PROSPECTIVE POPULATION BASED STUDY IN ADULTS OF REFRACTORY STATUS EPILEPTICUS: CLINICAL PRESENTATION, FREQUENCY, MORTALITY AND RISK FACTORS
Abstract number :
2.003
Submission category :
Year :
2003
Submission ID :
2267
Source :
www.aesnet.org
Presentation date :
12/6/2003 12:00:00 AM
Published date :
Dec 1, 2003, 06:00 AM
Authors :
Robert DeLorenzo, Alan Towne, Elizabeth Waterhouse, Venkata Jakkamppudi, Linda Garnett, Dajun Ko Neurology, Virginia Commonwealth University, Richmond, VA; Pharmacology and Toxicology, and Molecular Biohysics and Biochemistry, Virginia Commonwealth Univer
Refractory status epilepticus (RSE) is a major neurological emergency and represents a severe form of status epilepticus (SE) that does not respond to first and second treatment efforts with anticonvulsant medications.
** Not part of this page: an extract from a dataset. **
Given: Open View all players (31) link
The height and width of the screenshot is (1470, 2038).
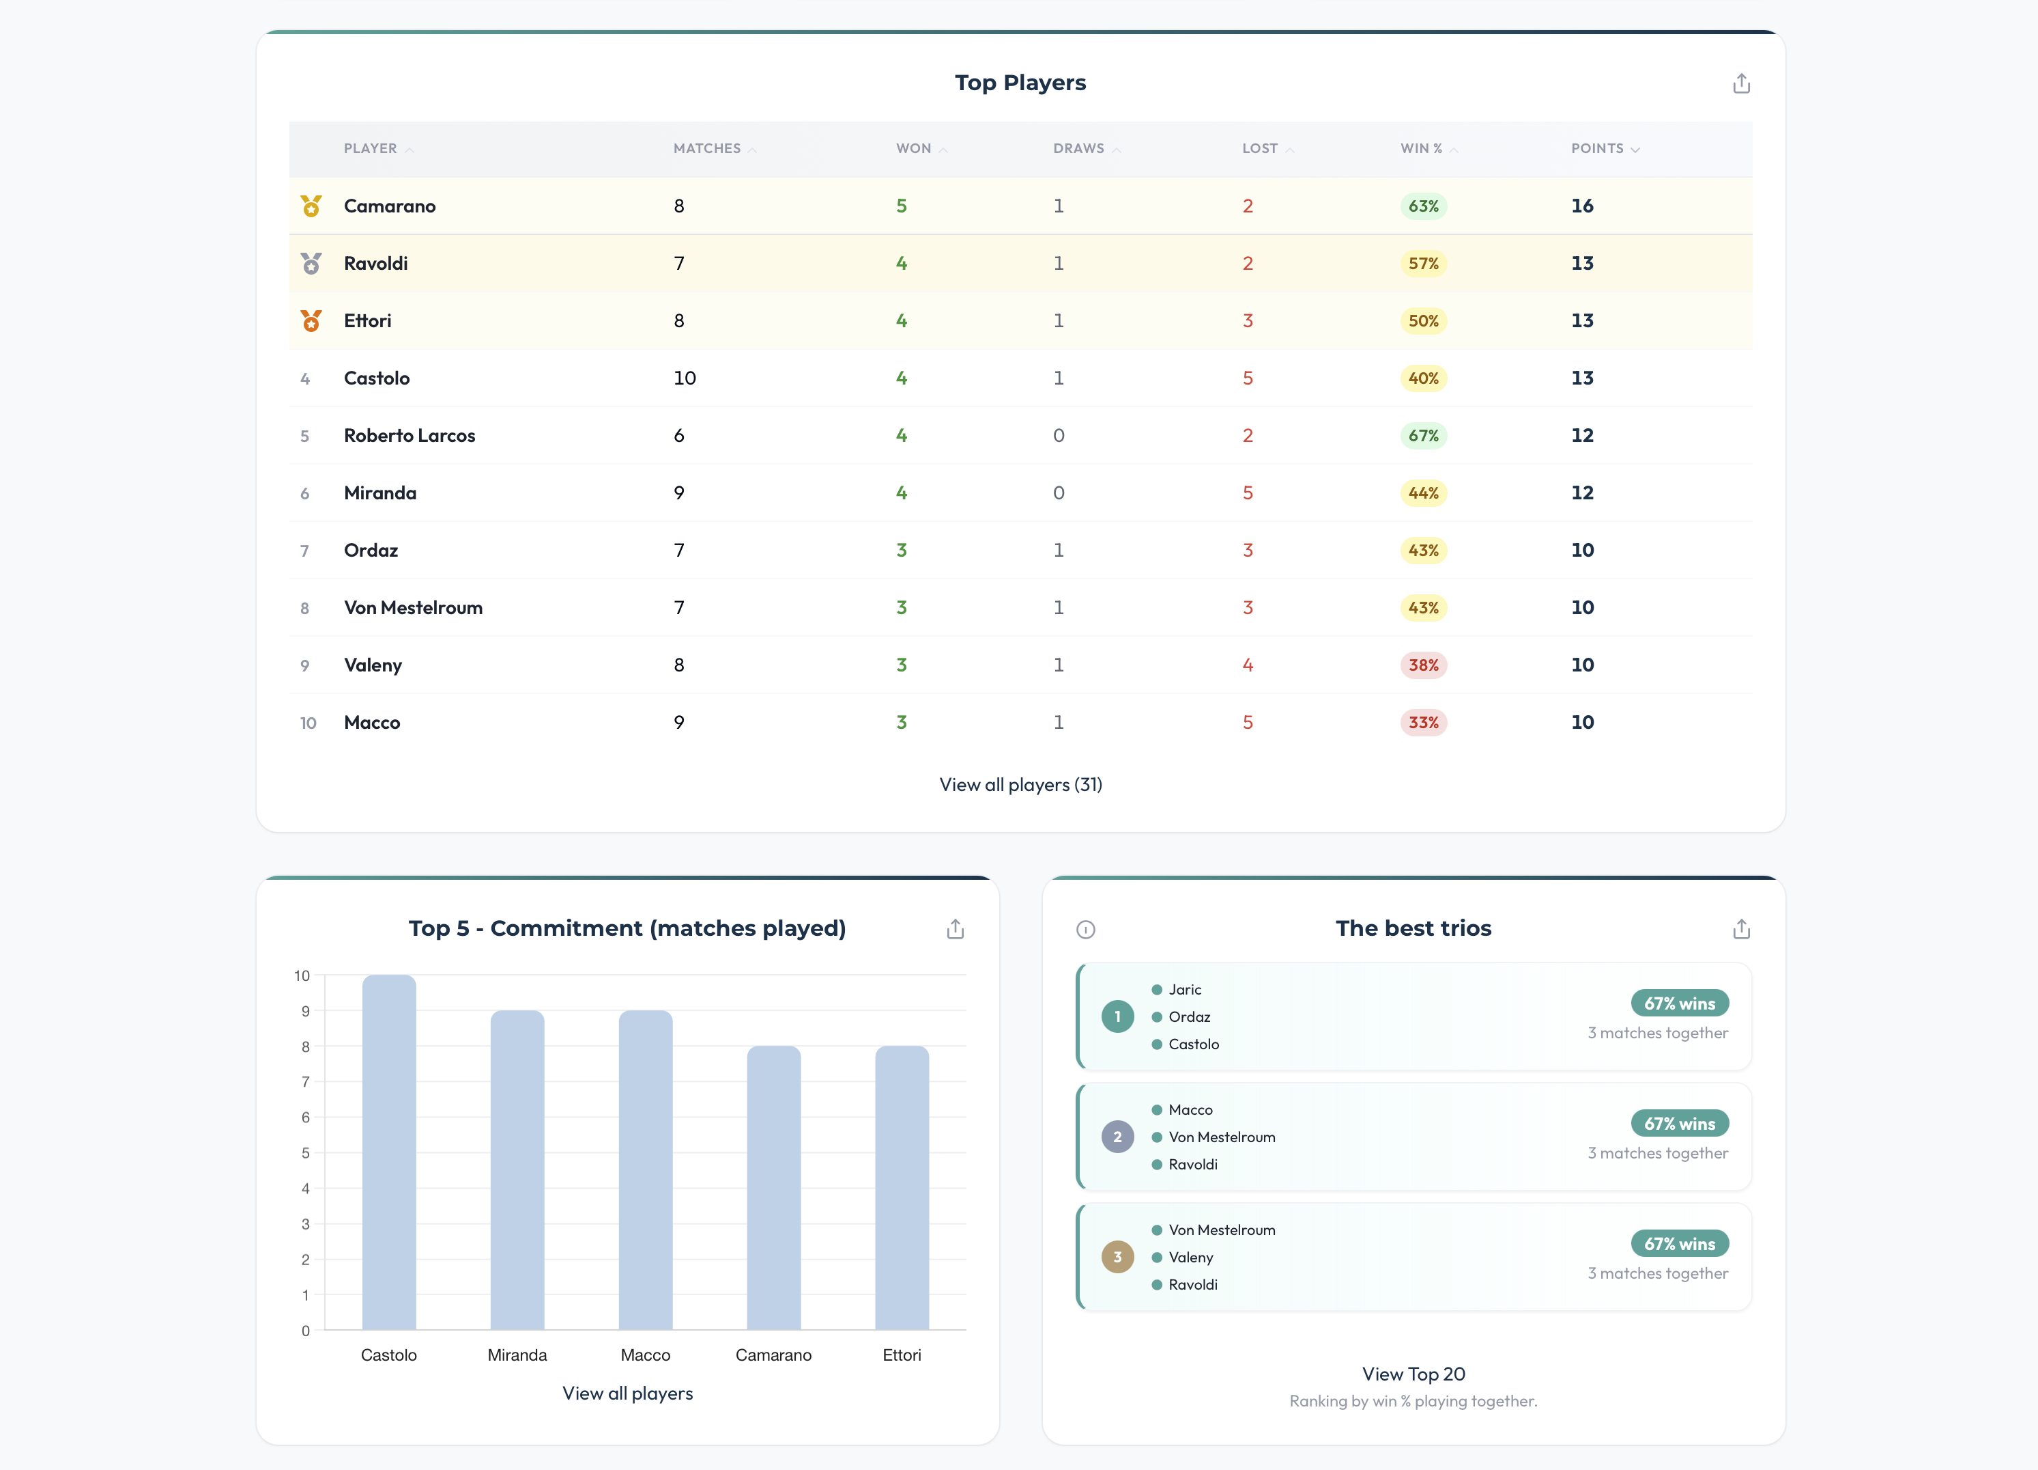Looking at the screenshot, I should (1020, 785).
Few large prospective studies have been initiated to evaluate this condition. It is important to understand the clinical presentation, frequency, mortality, and risk factors for this condition. Thus, this study was initiated to evaluate this condition in a large prospective population study in Richmond, VA.
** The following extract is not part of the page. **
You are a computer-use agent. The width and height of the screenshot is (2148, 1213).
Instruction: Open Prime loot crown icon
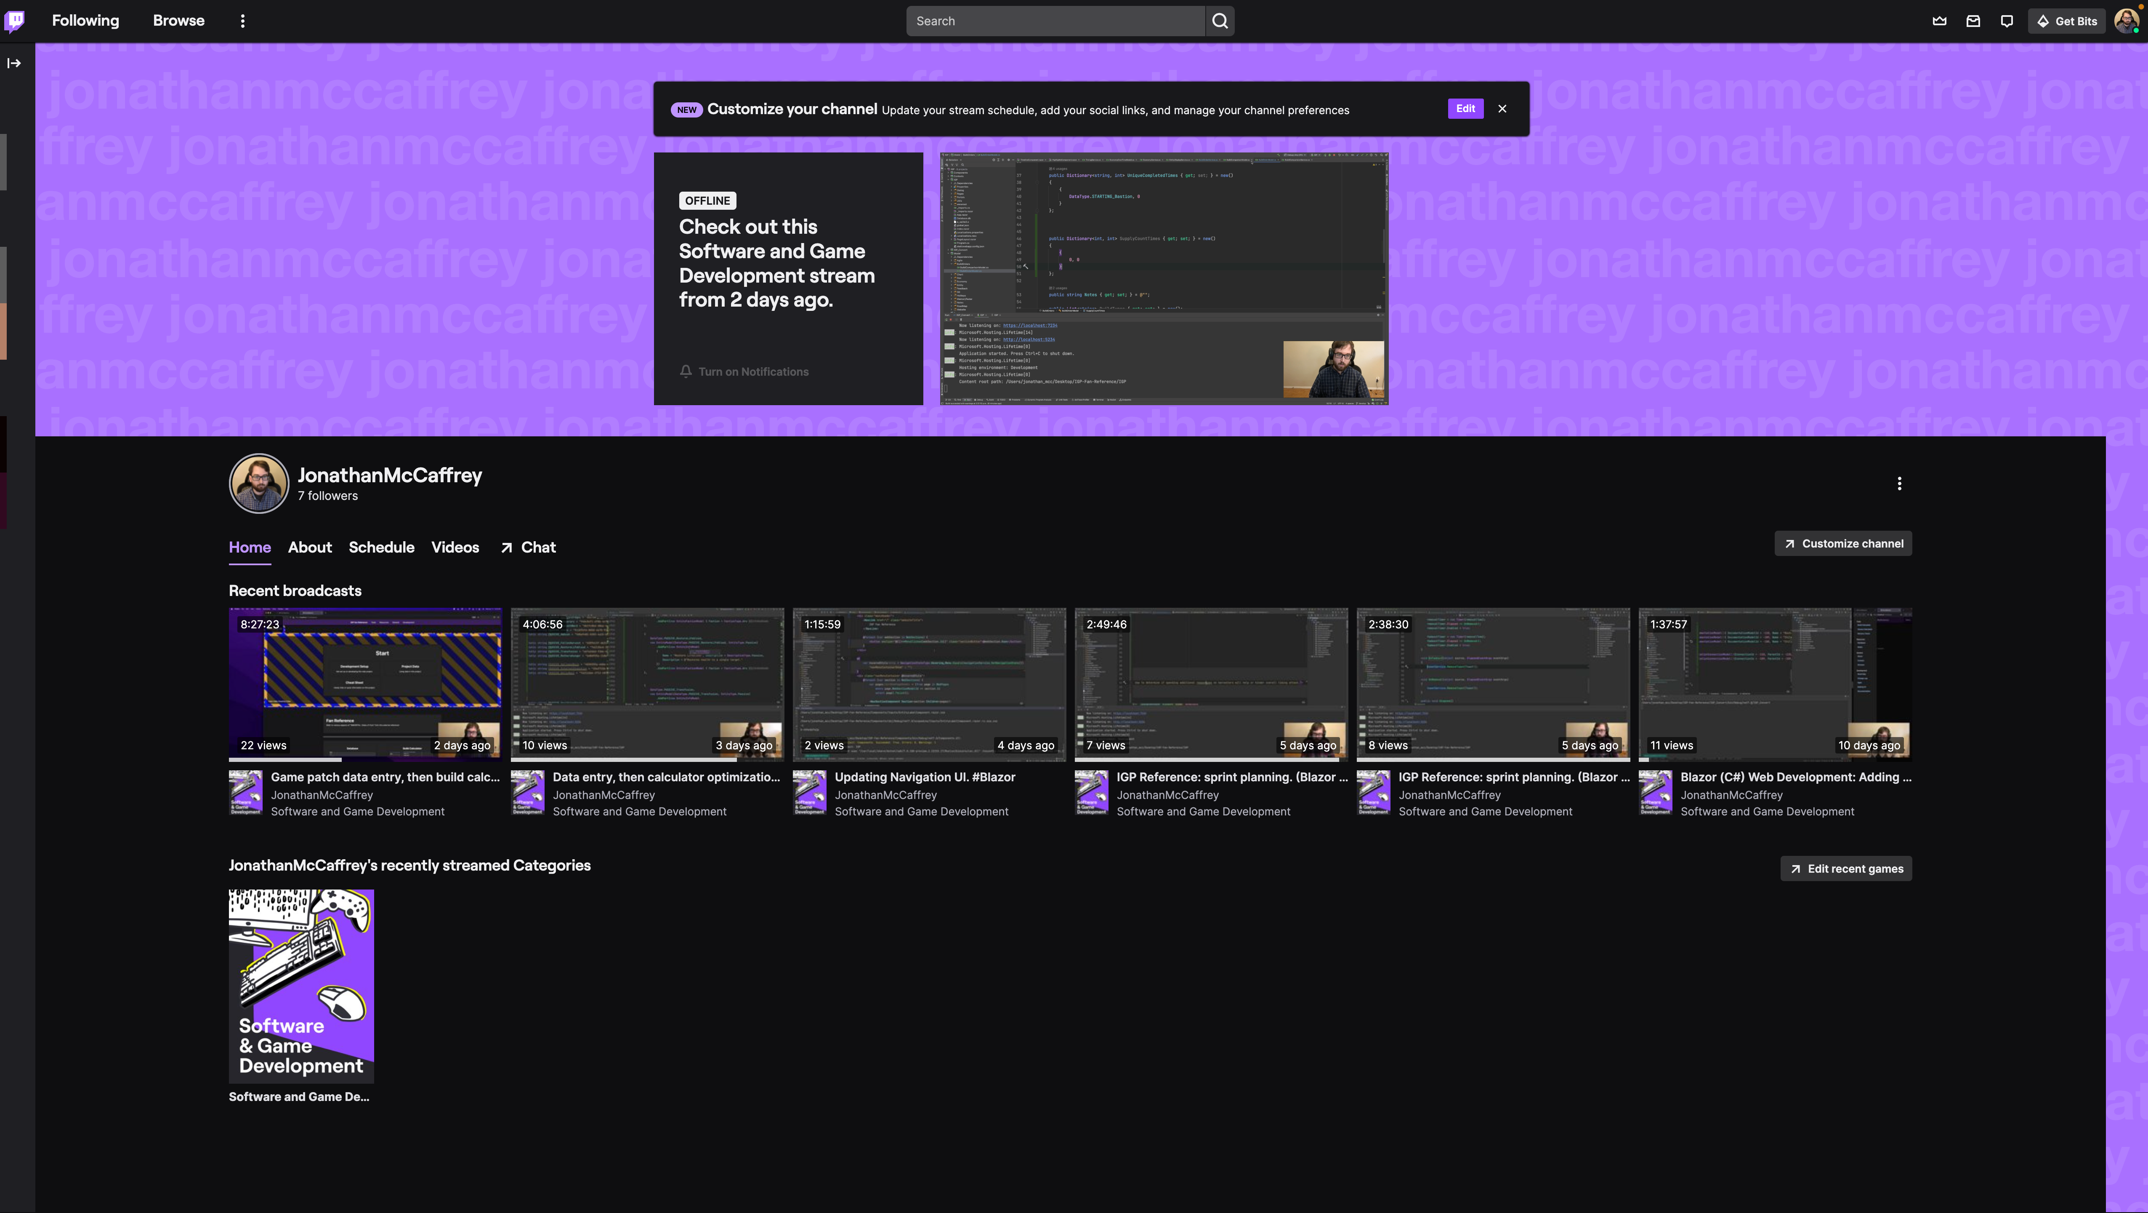[1940, 21]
RSE patients were identified in the prospectrive population based Richmond SE data base. 148 cases of RSE were identified in 539 SE patients. RSE was defined as SE patients that did not respond to first and second treatments of aniconvulsant drugs. Mortality was defined as death within 30 days or less after the onset of SE. Definitions of etiology, seizure type, and risk factors and statistical methods were conducted as desribed previously (Neurology 1996;46:1029-1035).
In a population of 539 SE cases 239 episodes stopped seizing after the first treatment and in the remaining 300 episodes seizure activity continued after the initial treatment (56%). 148 out of 539 SE cases (28%) failed to respond to a second treatment and thus comprised the population of RSE. Thus, 28% of the adult SE cases met the definition of RSE in the Richmond population. The mortality of RSE was 41% in comparison to a mortality of 26% in the total SE population, including both RSE plus non RSE (n=539). Non RSE had a lower mortality. There were no statistically significant differnces between SE and RSE for gender, time to initial treatment or age. Several univariate statistically significant differences were found in the presentation of SE and RSE for etiology, seizure type, race, location of onset (in or out of hospital) and seizure history. Multivariate analysis considering all the variables together demonstrated that seizure type, seizure history, and location of onset were statistically significant predictors of RSE.
RSE is associated with a significant increase in mortality in comparison to SE. The data indicate that delay to first treatment is not enough to explain the development of RSE and that other variables are involved. Seizure type, seizure history, and location of onset of SE may play a role in predicting the development of RSE and may offer an insight into the underlying factors leading to the pathophysiology of RSE.
[Supported by: NIH-NINDS Grants P50NS25630 and RO1NS23350.]